Ahh, your first question is the easy one! Light travels at the speed of light in vacuum, which is a constant. So there's no speeding up or slowing down.
Light "slows down" however when it travels through materials, like glass or water. In reality, photons are absorbed and re-emitted by the atoms of the material in which the light is traveling. You can work out the speed of light in a material by dividing the speed of light in vacuum (about 3 times 10^8 meters/second) by the refractive index of the material, which is around 1.4 for most kinds of glass, for example.
Light will react to a gravitational field and change its direction (again, not really "accelerating" -- Einstein tells us this effect comes from the fact that space and time are not "flat" and the light rays just follow the shortest distance between two points, which may be curved). When a photon travels into a gravitational potential, it picks up energy and changes color, becoming "blueshifted". On the way out, it becomes "redshifted" as it loses energy. An observer will always see the photon traveling at the speed of light as it reaches him, however.
Electrons move all the time. There are two kinds of "perpetual motion machines" -- machines in which the parts move all the time, and machines from which you can extract energy from it while leaving it in the original state. The first kind doesn't violate energy conservation or anything -- motion may continue indefinitely without adding or subtracting energy -- there's no "friction" for electrons in their lowest energy state orbits around atomic nuclei. There's also no average velocity of these electrons either, but if you were to make a measurement of the instantaneous speed of an electron in an atom at any instant of time, you will find it is moving.
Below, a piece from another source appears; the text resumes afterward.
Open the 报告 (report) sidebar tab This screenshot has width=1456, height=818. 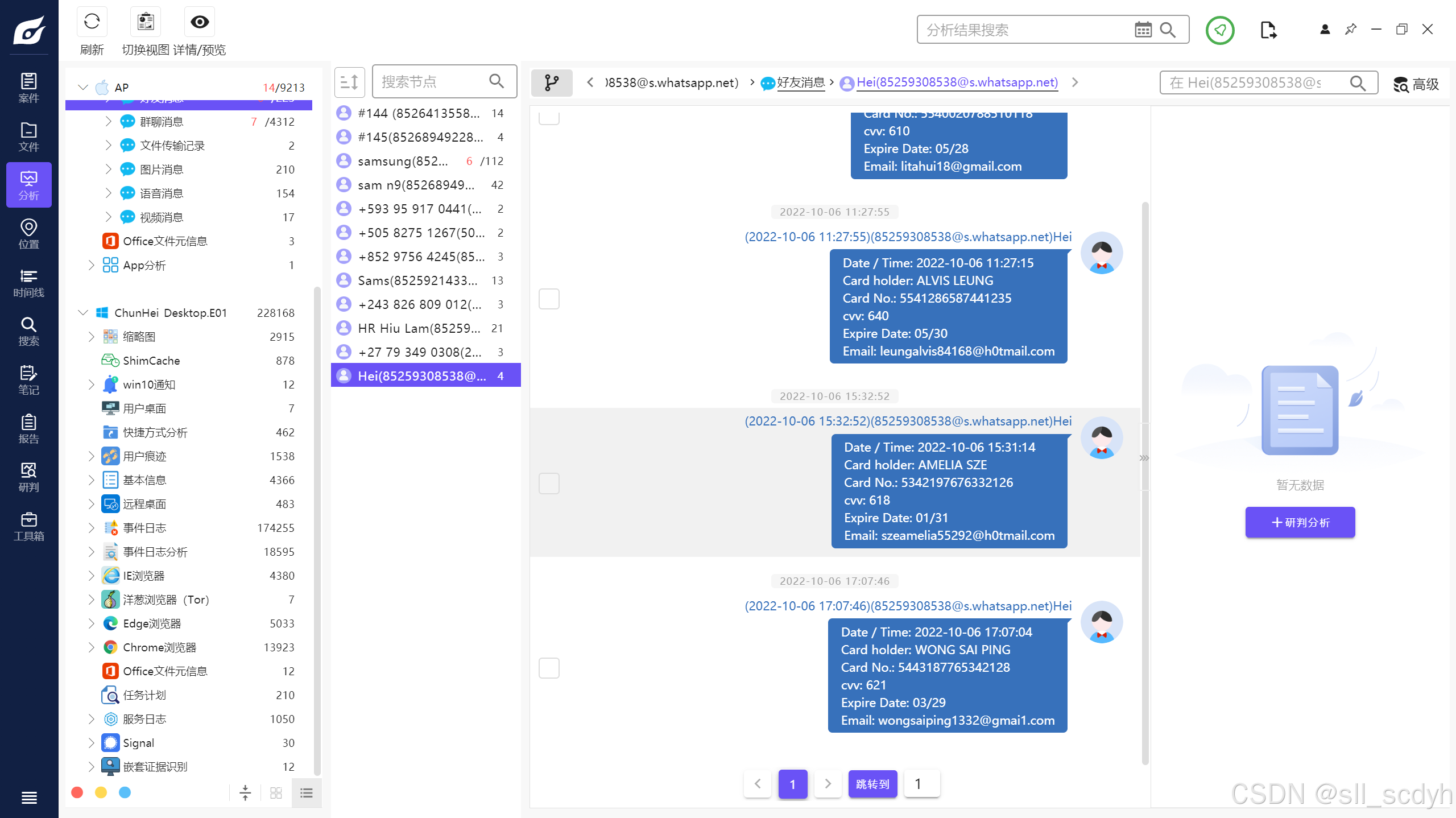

What makes this all okay is that the electrons cannot lose energy if they are already in their lowest energy state. Quantum mechanics has the weird feature that there is such a thing as a lowest energy state, which is usually a tightly bound state where the electron is found close to the nucleus of an atom. Get it any closer on average, and you have to confine it to a smaller volume of space. Confining electrons to small volumes of space increases the expectation value of their speed (while reducing the electrostatic potential energy because opposite charges attract). At some happy equilibrium, the energy is minimized -- bring the electron in closer and it has to move more quickly, increasing energy, take it away, and the electrostatic potential energy is higher.